**Work to complete:**
Reproduce every one of the following items word for word.
Extracted information Block Start
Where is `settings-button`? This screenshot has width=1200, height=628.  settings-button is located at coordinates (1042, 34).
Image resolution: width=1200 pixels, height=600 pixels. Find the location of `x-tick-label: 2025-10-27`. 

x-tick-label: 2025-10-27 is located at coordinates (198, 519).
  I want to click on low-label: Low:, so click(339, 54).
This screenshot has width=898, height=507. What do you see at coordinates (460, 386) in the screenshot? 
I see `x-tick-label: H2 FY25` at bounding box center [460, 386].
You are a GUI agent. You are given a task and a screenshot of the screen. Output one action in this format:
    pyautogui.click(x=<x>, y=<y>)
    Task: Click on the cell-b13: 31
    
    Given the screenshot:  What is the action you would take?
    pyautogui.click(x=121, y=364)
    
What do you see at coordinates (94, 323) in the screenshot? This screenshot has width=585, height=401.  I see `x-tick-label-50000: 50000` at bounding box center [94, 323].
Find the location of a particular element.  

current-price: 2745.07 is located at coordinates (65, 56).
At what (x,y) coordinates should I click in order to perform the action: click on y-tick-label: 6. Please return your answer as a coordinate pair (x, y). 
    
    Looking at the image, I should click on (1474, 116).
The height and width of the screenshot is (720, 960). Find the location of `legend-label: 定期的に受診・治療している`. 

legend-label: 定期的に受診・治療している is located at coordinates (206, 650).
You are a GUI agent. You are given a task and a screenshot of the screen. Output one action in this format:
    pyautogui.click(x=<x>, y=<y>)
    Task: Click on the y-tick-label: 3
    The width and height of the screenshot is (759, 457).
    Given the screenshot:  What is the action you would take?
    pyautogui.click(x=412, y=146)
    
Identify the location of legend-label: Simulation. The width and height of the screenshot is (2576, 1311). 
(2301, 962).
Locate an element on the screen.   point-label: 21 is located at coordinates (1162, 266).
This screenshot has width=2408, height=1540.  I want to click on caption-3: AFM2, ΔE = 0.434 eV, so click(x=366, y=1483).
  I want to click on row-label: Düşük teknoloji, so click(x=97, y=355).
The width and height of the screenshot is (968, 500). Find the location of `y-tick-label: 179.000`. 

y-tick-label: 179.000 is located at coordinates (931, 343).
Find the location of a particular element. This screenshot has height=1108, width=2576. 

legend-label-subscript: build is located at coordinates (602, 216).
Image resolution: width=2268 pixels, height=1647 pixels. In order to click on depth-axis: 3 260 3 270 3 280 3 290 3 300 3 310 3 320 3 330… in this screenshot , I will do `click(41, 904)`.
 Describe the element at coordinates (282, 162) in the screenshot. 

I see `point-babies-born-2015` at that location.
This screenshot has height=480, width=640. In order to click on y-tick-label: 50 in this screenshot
Extracted information Block End
**Exercise response:**
Where is `settings-button`? This screenshot has width=1200, height=628.  settings-button is located at coordinates (1042, 34).
Image resolution: width=1200 pixels, height=600 pixels. Find the location of `x-tick-label: 2025-10-27`. 

x-tick-label: 2025-10-27 is located at coordinates (198, 519).
  I want to click on low-label: Low:, so click(339, 54).
This screenshot has width=898, height=507. What do you see at coordinates (460, 386) in the screenshot? 
I see `x-tick-label: H2 FY25` at bounding box center [460, 386].
You are a GUI agent. You are given a task and a screenshot of the screen. Output one action in this format:
    pyautogui.click(x=<x>, y=<y>)
    Task: Click on the cell-b13: 31
    
    Given the screenshot:  What is the action you would take?
    pyautogui.click(x=121, y=364)
    
What do you see at coordinates (94, 323) in the screenshot? This screenshot has width=585, height=401.  I see `x-tick-label-50000: 50000` at bounding box center [94, 323].
Find the location of a particular element.  

current-price: 2745.07 is located at coordinates (65, 56).
At what (x,y) coordinates should I click in order to perform the action: click on y-tick-label: 6. Please return your answer as a coordinate pair (x, y). 
    
    Looking at the image, I should click on (1474, 116).
The height and width of the screenshot is (720, 960). Find the location of `legend-label: 定期的に受診・治療している`. 

legend-label: 定期的に受診・治療している is located at coordinates (206, 650).
You are a GUI agent. You are given a task and a screenshot of the screen. Output one action in this format:
    pyautogui.click(x=<x>, y=<y>)
    Task: Click on the y-tick-label: 3
    The width and height of the screenshot is (759, 457).
    Given the screenshot:  What is the action you would take?
    pyautogui.click(x=412, y=146)
    
Identify the location of legend-label: Simulation. The width and height of the screenshot is (2576, 1311). 
(2301, 962).
Locate an element on the screen.   point-label: 21 is located at coordinates (1162, 266).
This screenshot has width=2408, height=1540.  I want to click on caption-3: AFM2, ΔE = 0.434 eV, so click(x=366, y=1483).
  I want to click on row-label: Düşük teknoloji, so click(x=97, y=355).
The width and height of the screenshot is (968, 500). Find the location of `y-tick-label: 179.000`. 

y-tick-label: 179.000 is located at coordinates (931, 343).
Find the location of a particular element. This screenshot has height=1108, width=2576. 

legend-label-subscript: build is located at coordinates (602, 216).
Image resolution: width=2268 pixels, height=1647 pixels. In order to click on depth-axis: 3 260 3 270 3 280 3 290 3 300 3 310 3 320 3 330… in this screenshot , I will do `click(41, 904)`.
 Describe the element at coordinates (282, 162) in the screenshot. 

I see `point-babies-born-2015` at that location.
This screenshot has height=480, width=640. In order to click on y-tick-label: 50 in this screenshot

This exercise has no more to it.